Texto proporcionado:
Al ver los noticieros internacionales el contraste entre las realidades nacionales es aleccionador. El G7, que reagrupa a las potencias capitalistas, vigoriza su discurso. Tienen vacunas y el mundo depende de ellos; China despliega un tono triunfalista y amenazador al tiempo, en el que explica por qué su modelo vertical, pero profundamente eficaz, genera crecimiento, desarrollo tecnológico y una renovada infraestructura. En América Latina, en cambio, los gobiernos de izquierda y derecha siguen en su laberinto. Desde Cuba hasta Argentina, Brasil y Colombia, incluso Chile y Perú buscan una y otra vez explicaciones de por qué no salen del atraso.

Vivimos en un laberinto interminable y repetitivo en el que las mismas consignas se repiten, como si se tratara de un matrimonio viejo. En México la celebración de los tres años de la elección del 2018 fue una reiteración inmisericorde de todos los latiguillos explicativos de por qué el país no avanza. Se ha llegado al extremo de esgrimir, como un éxito, el qué no haya otro cártel. Si en tres años no se ha podido ni siquiera debilitar las estructuras previas, es que, en el mejor de los casos, las cosas siguen igual.

Pero lo más desconcertante es que a tres años del triunfo de AMLO la idea de un país con un proyecto de modernización nacional está más lejos que nunca. La división y el rencor es nuestro sino. El presidente llama hipócritas, clasistas y racistas a sus opositores, en vez de intentar pactar una vía de salida con amplio apoyo. Como sucede con la mayor parte de los países de Latinoamérica, nuestro siglo XIX sigue vivo. Hoy no hay guerras civiles, pero sus ecos y fantasmas están por todas partes. La victimización permanente oculta que la única reconciliación pendiente es la del una parte del país con su otro yo. No somos naciones acabadas y mucho menos democracias funcionales, somos proyectos en pugna.

Tarea planteada: Indica, por favor, si cada afirmación concuerda con el texto proporcionado y respalda cada respuesta (sí o no) con las palabras exactas del texto que lo deciden: (a) El G7 reúne a las potencias capitalistas. (b) El texto afirma que hoy hay guerras civiles. (c) El presidente intenta pactar con sus opositores una vía de salida con amplio apoyo.

Datos proporcionados:
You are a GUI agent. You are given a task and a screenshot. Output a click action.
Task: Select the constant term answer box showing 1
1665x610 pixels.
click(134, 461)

Solución de la tarea:
(a) Sí: «El G7, que reagrupa a las potencias capitalistas».
(b) No: «Hoy no hay guerras civiles».
(c) No: «El presidente llama hipócritas, clasistas y racistas a sus opositores, en vez de intentar pactar una vía de salida con amplio apoyo».